Het achterste meniscotemporale ligament (lat. ligamentum meniscotemporale posterius) is een van de ligamenten van het kaakgewricht.
Het ligament verbindt de achterste rand van de gewrichtsschijf (meniscus) met het achterste deel van de gewrichtsknobbel van het slaapbeen. Het is afkomstig van de achterste rand van de meniscus en is naar achteren en lateraal gericht en hecht zich aan het achterste oppervlak van de gewrichtsknobbel.
Het ligament beperkt de posterieure verplaatsing van de meniscus tijdens bewegingen van de onderkaak. Ook betrokken bij het terugbrengen van de meniscus naar zijn oorspronkelijke positie na verplaatsing.
Het ligament is driehoekig van vorm en bestaat uit dicht, inelastisch vezelig weefsel. Het wordt van bloed voorzien vanuit de takken van de gezichtsslagader. Innervatie wordt uitgevoerd door takken van de trigeminuszenuw.
Meniscusligament en posterieur temporaal ligament
De twee ligamenten die zich aan de achterkant van het slaapbeen bevinden, zijn het posterieure meningo-temporale ligament (l. m. temporomandibulare posterior) en het posterieure limbische meniscusligament (m. pterygoideus lateralis medialis). Ze binden elkaar en vormen een sterke elastische ligamenteuze laag van het kaakgewricht.

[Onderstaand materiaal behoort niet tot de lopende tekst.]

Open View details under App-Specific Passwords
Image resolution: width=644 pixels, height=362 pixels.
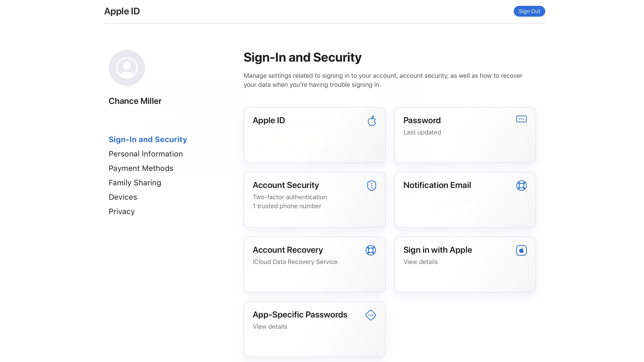coord(270,326)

De belangrijkste functie van het Limbische Meniscoop-ligament (m. Pterygoid medialis) is het tegengaan van de dislocatie van de mandibulaire tanden door het verplaatsen van de gewrichtsschijf. Terwijl het Menangio-Dental Posterior Ligament de maxillaire en mandibulaire kaken samenbindt voor een betere rotatie van de onderkaak rond zijn eigen as en voorkomt dat de tanden van de maxillaire tand worden verplaatst als gevolg van malocclusie of schuine beet. Dit is de reden waarom de tandarts deze ligamenten evalueert en er een volledige röntgenfoto van nodig heeft voordat hij een operatie uitvoert om een moeilijke beet te corrigeren om de stabiliteit van de onderkaak te garanderen en de kans op herhaling tijdens de chirurgische ingreep te verkleinen.

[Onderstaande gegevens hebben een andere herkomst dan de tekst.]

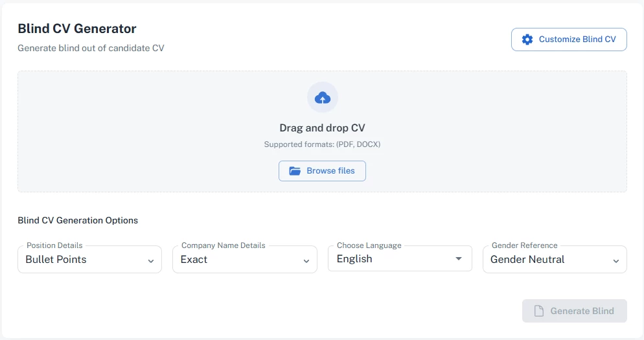Click the Browse files button text
This screenshot has height=340, width=644.
(330, 171)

Betekent een zwakke slaap ‘onvoldoende ligamenten’?
De meest voorkomende fractuur van het kaakgewricht is SVA, wat betekent dat er onvoldoende spanning, abnormale vorm of ontkoppeling is van de ligamenten die het gehele maxillotemporale complex bij elkaar houden. Hoewel dit een veel voorkomende fractuur is, klagen patiënten over pijn die uitstraalt naar het oor, gehoorproblemen, misselijkheid, geheugenverlies en moeite met spreken. Typische oorzaken van de laesie zijn onder meer bijten op harde voorwerpen, sterke kracht die op de kin wordt uitgeoefend en een krachtige klap in het gezicht. Na de juiste behandeling helpt SVA om de volledige functie te herstellen en deze periode te gebruiken om de occlusie (beet) te verbeteren - om herhaling van het risico te voorkomen. Volwassenen, zich ontwikkelende lichamen (adolescentie), vrouwen (als gevolg van hormonale veranderingen), zwangere vrouwen, oudere volwassenen, kankerpatiënten (met tumoren in het hoofd en de nek) en degenen die alcohol of drugs gebruiken.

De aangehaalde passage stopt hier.